Dark Souls style Dodge Roll? Check. Shit Flashlight, upgraded to Marginally Less Shit Flashlight? Check. Fast, erratic ground based enemies that require specifically targeting the ground to fight as your earliest encounter? Check check checkedy check.

And this is a bit of a shame, as the investigation aspect is nice. Some tools are proximity based (EM Detector and EVP Recorder), some are more for seeing things that would normally be less obvious (UV Lamp, Thermal Imager), and all work in a predictable, solid manner that’s occasionally interfered with (Brief false positives or briefly not working, for example) that adds a tiny bit of challenge while adding to the mood, and fitting the narrative. There are even signs in some cases that the clue is there (Frosted breath for thermal, or quickly turning on the UV lamp to see if the blood spatter has a trail, for example.) It should be noted that some clues are outside the haunted houses you visit, so a perimeter check is advised. Very inconsiderate of those supernatural beasties bound to a location, counting the grounds!

Two large spiders rush an investigator. He has a pistol, and the aiming reticule is smaller than they are.
These little assholes will take away half my health by the time I’ve fixed my tiny reticule on them enough times to kill them.

From the word go, however, combat, and, more specifically, ambushes,are a common feature… And this is where it starts to fall apart a bit. As noted, the earliest enemies are fast, ground based, erratic, and… Oh, before I forget, arachnophobes can nope out right now,because yes, the most common early game enemy are cat-sized spiders in small groups, along with gigantic centipedes. Said beasties have an easily recognisable pattern (Attack, retreat, attack), but their speed, ability to glide under doors (despite their size), and the small combat reticule that, for ground based enemies, requires aiming mode, makes these encounters pretty deadly until you can afford some better armour and guns. It doesn’t help that these ambushes are generally from entering a room, and can spawn in even tiny rooms.
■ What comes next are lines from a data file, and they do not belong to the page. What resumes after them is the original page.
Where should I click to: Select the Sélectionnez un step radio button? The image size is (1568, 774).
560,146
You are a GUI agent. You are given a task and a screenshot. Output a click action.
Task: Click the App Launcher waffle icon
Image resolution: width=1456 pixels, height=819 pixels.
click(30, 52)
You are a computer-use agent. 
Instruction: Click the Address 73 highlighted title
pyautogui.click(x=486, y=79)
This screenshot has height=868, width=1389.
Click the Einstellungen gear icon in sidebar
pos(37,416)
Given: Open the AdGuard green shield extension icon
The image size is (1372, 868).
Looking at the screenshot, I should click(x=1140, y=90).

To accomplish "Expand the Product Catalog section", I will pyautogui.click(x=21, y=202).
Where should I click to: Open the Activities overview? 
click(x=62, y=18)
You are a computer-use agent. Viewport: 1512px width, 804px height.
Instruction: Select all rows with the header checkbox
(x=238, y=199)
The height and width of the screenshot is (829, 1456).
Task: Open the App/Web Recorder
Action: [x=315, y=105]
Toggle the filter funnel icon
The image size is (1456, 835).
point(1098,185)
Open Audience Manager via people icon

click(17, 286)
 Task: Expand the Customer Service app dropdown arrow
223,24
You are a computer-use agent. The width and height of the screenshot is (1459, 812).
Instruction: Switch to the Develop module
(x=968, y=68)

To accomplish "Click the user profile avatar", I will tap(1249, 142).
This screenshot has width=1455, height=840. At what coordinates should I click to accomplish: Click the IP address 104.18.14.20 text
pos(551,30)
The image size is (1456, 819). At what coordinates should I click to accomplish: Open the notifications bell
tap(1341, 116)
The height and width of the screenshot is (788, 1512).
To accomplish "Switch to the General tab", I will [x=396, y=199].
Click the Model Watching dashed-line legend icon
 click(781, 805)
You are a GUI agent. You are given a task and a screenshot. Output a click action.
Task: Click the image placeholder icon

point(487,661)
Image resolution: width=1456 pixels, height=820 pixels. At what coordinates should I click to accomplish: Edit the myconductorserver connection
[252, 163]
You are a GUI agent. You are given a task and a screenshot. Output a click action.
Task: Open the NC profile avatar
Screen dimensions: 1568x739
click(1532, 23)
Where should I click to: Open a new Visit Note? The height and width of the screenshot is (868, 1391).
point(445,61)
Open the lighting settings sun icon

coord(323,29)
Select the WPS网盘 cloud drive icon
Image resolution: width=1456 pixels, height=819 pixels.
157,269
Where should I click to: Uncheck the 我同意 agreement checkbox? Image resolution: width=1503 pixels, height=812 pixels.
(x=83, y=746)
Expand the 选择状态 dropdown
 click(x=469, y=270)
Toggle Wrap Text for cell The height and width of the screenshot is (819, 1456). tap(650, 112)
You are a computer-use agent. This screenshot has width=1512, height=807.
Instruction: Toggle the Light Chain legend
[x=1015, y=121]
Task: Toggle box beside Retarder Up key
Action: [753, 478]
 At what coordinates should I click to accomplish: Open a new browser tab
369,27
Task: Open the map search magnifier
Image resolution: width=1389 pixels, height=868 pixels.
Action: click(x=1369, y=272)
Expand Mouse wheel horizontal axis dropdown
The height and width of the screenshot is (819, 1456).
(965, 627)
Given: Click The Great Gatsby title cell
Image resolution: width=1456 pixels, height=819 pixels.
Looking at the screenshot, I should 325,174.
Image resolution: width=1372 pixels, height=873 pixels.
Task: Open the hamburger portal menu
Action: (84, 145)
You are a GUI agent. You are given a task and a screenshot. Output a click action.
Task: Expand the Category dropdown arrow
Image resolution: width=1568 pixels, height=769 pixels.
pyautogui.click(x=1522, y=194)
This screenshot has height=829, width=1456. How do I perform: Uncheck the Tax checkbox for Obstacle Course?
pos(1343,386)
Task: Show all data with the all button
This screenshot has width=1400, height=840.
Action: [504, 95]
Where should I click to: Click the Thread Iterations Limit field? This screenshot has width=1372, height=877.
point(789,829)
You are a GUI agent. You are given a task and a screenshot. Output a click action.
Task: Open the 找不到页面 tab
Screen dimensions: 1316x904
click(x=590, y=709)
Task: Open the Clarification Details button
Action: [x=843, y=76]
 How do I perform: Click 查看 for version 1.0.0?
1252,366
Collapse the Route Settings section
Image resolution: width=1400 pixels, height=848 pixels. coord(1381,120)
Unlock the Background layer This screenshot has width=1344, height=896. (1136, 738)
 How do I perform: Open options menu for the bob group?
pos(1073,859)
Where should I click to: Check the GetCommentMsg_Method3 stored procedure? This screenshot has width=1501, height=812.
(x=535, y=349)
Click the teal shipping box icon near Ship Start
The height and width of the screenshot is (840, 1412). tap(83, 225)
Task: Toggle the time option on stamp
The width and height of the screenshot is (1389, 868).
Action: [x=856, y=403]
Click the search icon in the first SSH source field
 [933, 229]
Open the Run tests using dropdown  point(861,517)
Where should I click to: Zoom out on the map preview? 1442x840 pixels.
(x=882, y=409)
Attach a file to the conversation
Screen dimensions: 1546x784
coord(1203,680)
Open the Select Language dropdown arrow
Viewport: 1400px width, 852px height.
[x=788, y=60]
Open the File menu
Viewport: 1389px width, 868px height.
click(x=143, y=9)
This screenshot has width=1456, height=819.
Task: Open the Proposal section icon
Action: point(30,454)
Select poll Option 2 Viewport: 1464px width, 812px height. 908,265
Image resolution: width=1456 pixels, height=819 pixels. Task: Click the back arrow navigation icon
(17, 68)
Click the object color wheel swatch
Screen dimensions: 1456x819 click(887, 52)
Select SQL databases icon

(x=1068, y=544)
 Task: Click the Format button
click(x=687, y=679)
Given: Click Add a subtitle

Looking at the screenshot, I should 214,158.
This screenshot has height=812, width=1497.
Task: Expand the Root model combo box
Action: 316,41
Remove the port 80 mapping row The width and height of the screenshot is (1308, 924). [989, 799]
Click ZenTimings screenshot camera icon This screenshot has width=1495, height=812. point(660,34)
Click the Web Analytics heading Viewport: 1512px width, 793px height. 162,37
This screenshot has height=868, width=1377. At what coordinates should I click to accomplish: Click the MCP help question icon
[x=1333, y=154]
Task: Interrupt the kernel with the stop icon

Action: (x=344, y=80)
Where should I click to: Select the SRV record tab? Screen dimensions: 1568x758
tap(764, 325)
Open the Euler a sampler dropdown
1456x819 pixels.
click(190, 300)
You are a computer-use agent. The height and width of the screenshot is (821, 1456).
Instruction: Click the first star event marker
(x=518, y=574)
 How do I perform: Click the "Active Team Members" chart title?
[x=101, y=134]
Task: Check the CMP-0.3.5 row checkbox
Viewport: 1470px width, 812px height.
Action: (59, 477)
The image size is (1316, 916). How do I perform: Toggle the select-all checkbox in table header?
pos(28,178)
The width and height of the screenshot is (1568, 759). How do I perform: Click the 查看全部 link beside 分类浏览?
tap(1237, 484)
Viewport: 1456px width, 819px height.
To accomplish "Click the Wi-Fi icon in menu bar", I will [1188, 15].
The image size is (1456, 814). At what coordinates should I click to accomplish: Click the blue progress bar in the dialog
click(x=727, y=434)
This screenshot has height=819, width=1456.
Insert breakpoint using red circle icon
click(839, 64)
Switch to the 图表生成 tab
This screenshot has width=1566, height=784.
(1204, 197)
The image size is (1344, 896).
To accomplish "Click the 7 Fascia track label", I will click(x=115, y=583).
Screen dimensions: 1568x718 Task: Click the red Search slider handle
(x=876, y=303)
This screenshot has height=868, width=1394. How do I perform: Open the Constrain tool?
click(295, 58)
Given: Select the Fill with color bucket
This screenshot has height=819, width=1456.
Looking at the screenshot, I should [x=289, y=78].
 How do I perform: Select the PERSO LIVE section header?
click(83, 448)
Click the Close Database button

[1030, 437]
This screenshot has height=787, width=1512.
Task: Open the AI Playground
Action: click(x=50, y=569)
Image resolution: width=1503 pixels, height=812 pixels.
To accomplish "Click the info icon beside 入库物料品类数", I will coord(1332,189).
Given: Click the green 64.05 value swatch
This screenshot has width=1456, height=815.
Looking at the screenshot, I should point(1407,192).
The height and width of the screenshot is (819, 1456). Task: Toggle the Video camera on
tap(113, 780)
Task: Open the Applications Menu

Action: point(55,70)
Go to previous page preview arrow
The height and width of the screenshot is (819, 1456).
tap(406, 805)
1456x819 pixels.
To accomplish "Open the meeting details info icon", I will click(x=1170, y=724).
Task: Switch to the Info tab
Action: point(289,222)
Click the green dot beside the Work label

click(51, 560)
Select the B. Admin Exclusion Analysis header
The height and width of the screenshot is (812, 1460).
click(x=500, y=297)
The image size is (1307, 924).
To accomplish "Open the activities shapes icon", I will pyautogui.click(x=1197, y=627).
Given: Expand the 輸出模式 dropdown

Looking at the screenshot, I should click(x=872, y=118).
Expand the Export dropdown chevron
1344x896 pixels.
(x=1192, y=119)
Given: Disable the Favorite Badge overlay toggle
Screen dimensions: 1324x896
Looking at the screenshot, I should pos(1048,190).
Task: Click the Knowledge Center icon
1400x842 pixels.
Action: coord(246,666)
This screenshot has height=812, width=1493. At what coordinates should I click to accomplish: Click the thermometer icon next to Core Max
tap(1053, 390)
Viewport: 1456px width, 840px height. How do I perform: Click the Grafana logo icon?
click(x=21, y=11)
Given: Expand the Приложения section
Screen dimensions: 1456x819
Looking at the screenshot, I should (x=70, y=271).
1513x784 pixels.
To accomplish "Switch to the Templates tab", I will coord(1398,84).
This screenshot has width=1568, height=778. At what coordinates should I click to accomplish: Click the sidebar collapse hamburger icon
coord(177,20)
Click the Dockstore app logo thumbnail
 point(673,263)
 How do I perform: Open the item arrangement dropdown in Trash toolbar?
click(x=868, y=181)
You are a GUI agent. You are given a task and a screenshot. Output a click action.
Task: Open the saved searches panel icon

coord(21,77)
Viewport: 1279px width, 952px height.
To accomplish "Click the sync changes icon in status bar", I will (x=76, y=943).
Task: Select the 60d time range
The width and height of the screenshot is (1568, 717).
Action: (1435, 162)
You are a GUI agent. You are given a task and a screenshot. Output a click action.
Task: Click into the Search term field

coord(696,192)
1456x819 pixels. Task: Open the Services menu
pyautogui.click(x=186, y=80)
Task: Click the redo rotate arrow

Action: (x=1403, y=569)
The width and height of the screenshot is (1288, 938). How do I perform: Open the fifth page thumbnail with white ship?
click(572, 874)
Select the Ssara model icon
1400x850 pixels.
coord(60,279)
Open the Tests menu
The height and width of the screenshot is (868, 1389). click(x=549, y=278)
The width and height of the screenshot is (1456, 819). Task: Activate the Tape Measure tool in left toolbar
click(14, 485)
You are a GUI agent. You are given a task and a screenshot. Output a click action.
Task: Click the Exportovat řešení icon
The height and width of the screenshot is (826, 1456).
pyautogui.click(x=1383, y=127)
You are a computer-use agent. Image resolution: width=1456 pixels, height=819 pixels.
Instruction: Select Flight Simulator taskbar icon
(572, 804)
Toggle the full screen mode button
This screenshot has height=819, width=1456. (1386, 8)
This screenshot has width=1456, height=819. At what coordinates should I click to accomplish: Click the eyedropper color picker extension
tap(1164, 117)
Enemy weaknesses exist, and entries on these can be purchased, but,in essence, most encounters follow this “Ambush, attack, retreat, repeat” pattern, taking advantage of poor light to up the encounter difficulty. Add in that larger creatures become bullet spongey, and that some are essentially immune to normal damage, and a lot of the difficulty comes down to “We don’t know what a thing does when we first meet it, and we have a crap light.” Narratively fitting, in a sense, but only the first few encounters are tense, after which…Well, it’s monster closets. Add in that dodging resets reloading (And anything with serious power behind it is slow to reload), and…Combat is a common aspect of the game, but also the weakest and most frustrating.

"Mate, I'm not gonna pull your dick for money" is not exactly a great dialogue option. In fact, it's kind of shit.
Content Warning: Dickheads.

Finally, we have… EDGY CHARACTER WRITING. Dialogue choices that make the main character seem like a homophobic prude. The main tutorial teacher liberally throwing the C-word around, bragging about having sex with twins, and generally being a loud shitheel. And, even in the intro, it turns out Hell wants to make you its bitch.

Hellsign is an interesting concept. But it has a long way to go before it becomes a workable interesting concept.

The Mad Welshman idly wonders why horror gets so obsessed with EDGE.